-- Assignment --
Find the line with "868x426 pixels. At" in the records below, then please transcribe it and every later line exactly, omitting the pictures and adding nothing.
━━━━━ Material for this task
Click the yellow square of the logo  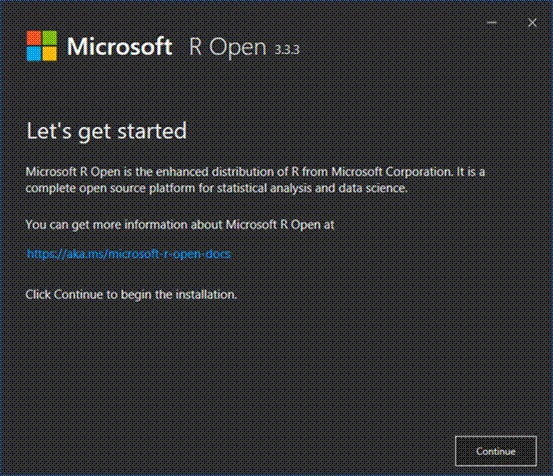tap(50, 54)
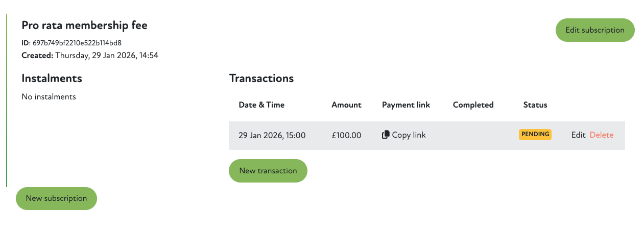The width and height of the screenshot is (644, 233).
Task: Click the Edit subscription button
Action: [594, 30]
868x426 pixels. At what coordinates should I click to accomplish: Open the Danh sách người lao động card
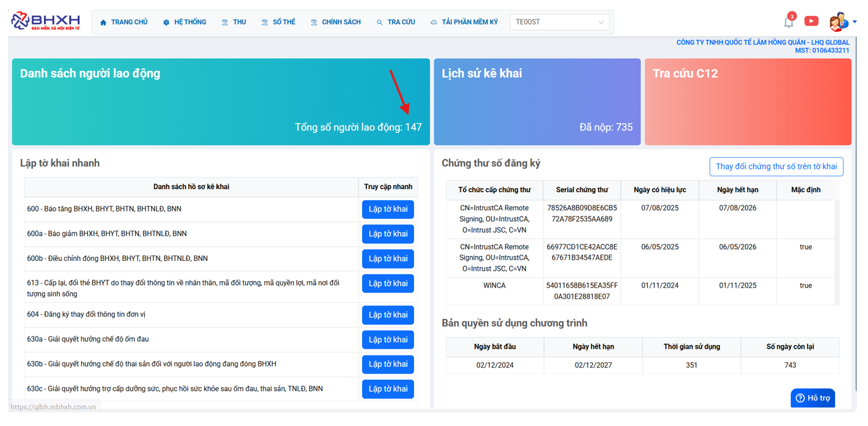221,102
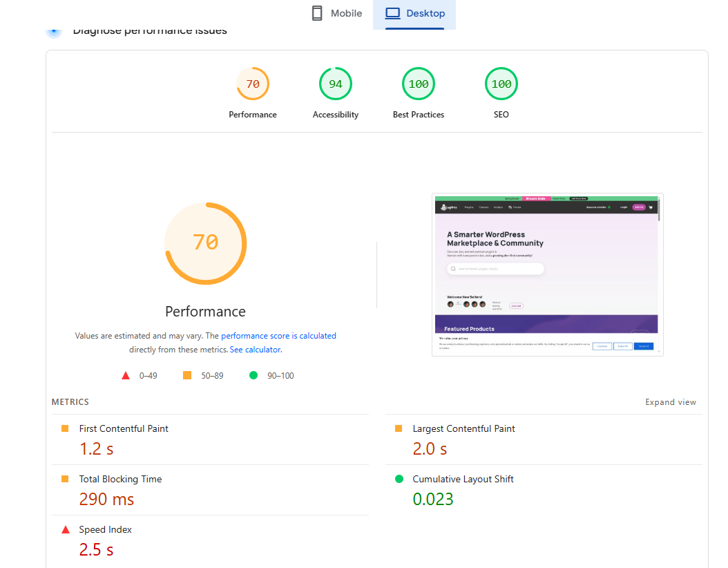728x568 pixels.
Task: Click the green circle 90–100 legend icon
Action: 253,375
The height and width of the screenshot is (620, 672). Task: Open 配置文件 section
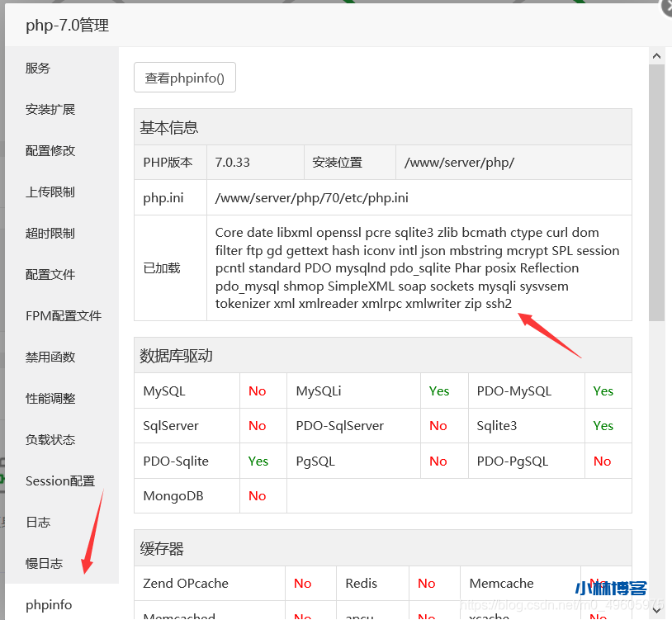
━━━━━━━━━━
-- Output of the exercise --
868x426 pixels. At what coordinates should I click to accomplish: Open the Danh sách người lao động card
221,102
728x568 pixels.
Task: Click the green circle 90–100 legend icon
Action: 253,375
The height and width of the screenshot is (620, 672). Task: Open 配置文件 section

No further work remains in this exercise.